Of course, the infinitely compromising and slippery Obama is trying to have his cake and eat by promising that he will not actually allow this power to be used except in strict accordance with the constitution. That may provide some temporary relief for US citizens accused of terrorism, at least and until a more gung-ho President is elected or Obama gives in to demands that he must use it – something military sources are looking forward to, it seems. However the provisions on the treatment of foreign captives effectively provide a legal footing in domestic law for the extrajudicial actions of former President Bush’s establishment of Guantanemo Bay and the associated global network of extraordinary rendition and torture / interogation sites. They undoubtedly contravene the Geneva Conventions (see 75 UNTS 135, for example)and several other aspects of International Law, notably the International Covenant on Civil and Political Rights.

But, this is far from the only current assault on the rights of those who remain innocent in law of any criminal act in the USA. In New York, for example, the New York Police Department in conjunction with the CIA was last year revealed as operating a secret surveillance program against Muslims, titled ‘Ancestries of Interest’. It is unlikely to be the only such program. Like Obama’s indefinite detention provision, this is a perversion of the constitutional rights of US citizens. US police forces from the FBI downwards are not generally permitted to use undercover agents without there being some kind of specific allegation or exisiting evidence of crime.

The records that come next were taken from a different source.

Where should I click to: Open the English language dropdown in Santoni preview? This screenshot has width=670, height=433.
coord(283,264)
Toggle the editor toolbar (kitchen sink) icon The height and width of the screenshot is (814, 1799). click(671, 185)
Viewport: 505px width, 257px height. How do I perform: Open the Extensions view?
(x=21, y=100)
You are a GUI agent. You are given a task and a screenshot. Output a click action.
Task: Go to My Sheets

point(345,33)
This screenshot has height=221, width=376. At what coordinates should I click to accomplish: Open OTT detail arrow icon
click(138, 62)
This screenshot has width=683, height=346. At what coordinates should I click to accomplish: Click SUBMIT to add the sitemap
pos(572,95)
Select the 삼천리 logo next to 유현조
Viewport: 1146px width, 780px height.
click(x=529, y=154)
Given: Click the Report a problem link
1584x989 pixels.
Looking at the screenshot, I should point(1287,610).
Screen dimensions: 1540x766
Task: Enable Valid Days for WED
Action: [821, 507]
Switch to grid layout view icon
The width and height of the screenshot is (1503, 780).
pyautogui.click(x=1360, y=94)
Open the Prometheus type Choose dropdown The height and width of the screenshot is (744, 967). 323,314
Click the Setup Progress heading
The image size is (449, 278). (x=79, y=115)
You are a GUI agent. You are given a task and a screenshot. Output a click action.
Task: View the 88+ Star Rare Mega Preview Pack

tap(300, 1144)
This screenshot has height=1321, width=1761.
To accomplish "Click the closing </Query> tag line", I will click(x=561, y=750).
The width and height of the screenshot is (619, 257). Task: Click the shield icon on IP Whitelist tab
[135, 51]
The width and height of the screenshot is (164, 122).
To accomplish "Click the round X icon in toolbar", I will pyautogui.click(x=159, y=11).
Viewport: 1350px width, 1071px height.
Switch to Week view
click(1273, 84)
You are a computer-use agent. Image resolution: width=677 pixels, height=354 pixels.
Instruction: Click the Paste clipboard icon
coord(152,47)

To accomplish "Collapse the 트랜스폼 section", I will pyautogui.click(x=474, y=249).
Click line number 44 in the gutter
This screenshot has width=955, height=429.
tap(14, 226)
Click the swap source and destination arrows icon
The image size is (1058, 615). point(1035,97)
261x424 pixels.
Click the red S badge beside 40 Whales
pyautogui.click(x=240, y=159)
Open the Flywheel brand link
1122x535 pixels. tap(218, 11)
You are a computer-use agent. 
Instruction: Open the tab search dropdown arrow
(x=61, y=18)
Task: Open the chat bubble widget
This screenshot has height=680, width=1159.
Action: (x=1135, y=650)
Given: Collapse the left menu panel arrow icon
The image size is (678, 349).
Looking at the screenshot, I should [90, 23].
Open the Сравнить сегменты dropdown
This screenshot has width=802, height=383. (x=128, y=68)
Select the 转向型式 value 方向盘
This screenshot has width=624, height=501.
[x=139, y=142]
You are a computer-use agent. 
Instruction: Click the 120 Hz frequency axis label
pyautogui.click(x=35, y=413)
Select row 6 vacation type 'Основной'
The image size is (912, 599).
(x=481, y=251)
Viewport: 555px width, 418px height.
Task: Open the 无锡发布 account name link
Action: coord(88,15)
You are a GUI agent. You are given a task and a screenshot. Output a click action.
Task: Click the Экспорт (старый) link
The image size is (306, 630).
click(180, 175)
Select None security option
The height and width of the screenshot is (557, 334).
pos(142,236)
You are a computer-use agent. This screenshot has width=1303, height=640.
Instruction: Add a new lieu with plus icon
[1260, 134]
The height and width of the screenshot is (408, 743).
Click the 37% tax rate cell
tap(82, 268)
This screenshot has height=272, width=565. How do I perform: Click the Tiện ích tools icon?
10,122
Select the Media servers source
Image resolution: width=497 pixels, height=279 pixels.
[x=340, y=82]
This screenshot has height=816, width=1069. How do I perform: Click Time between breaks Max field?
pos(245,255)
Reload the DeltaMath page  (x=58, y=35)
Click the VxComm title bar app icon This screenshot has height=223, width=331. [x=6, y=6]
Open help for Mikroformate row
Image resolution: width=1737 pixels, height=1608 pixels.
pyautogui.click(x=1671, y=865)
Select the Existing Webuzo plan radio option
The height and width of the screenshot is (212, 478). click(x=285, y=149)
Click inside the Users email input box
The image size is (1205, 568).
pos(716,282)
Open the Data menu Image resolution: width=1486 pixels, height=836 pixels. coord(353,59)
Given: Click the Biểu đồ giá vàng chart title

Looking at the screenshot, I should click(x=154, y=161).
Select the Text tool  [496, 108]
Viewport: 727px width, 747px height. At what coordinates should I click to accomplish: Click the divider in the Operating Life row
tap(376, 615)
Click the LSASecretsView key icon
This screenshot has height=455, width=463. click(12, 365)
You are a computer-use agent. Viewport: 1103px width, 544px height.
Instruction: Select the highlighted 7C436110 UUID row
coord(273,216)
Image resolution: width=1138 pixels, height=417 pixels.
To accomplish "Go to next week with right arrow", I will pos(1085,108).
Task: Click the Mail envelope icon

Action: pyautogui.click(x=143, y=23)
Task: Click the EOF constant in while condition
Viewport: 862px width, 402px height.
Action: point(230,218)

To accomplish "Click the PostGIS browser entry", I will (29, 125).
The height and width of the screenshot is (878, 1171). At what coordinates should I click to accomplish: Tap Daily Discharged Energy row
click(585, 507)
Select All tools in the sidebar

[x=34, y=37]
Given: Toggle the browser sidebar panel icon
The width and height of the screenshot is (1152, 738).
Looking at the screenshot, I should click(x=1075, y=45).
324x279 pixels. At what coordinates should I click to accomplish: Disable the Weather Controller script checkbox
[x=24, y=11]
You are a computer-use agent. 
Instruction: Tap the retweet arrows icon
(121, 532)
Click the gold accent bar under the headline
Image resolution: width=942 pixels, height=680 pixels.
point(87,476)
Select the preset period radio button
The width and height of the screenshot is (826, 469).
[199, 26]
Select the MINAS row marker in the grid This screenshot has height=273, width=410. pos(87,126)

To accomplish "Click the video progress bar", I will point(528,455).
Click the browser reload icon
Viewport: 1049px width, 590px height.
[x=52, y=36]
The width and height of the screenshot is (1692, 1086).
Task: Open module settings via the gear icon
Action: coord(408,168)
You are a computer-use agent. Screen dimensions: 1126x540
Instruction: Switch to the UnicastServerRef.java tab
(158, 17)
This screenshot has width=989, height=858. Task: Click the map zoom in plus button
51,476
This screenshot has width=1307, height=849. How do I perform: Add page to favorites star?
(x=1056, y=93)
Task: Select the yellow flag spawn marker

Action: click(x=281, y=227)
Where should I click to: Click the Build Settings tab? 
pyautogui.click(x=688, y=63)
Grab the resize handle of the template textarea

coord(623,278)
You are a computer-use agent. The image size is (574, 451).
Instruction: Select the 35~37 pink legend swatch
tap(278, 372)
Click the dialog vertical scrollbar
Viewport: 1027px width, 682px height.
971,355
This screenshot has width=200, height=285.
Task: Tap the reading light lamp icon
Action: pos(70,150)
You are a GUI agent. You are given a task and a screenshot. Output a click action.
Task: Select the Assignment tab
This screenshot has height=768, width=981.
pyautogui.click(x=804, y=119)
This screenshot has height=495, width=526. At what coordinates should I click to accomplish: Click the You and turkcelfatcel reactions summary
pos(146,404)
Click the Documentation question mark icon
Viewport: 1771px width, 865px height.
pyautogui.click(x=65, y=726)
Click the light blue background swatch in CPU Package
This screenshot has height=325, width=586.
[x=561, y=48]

Essentially, this makes a whole community subject to categorical suspicion and permanent infiltration and investigation. It seems that every level of policing and justice in the USA from investigation to trial to sentencing has been indelibly stained by the War on Terror.

But this has all happened several times before of course, and happily not everyone has forgotten their history. Now black Christian pastors who remember the FBI/NSA COINTELPRO operations of the 1960s against black radical and civil rights groups,  are reportedly joining with Islamic groups in opposing the NYPD’s racist and islamophobic surveillance program. Along with the challenges being mounted to Obama’s new law by ACLU and others, there are signs that Obama is no longer being given the benefit of the doubt by many of the groups who supported him first time around. How successful any of these moves will be is anyone’s guess but solidarity that moves beyond American Islamic groups having to defend themselves against the howling mob is something of a step forward.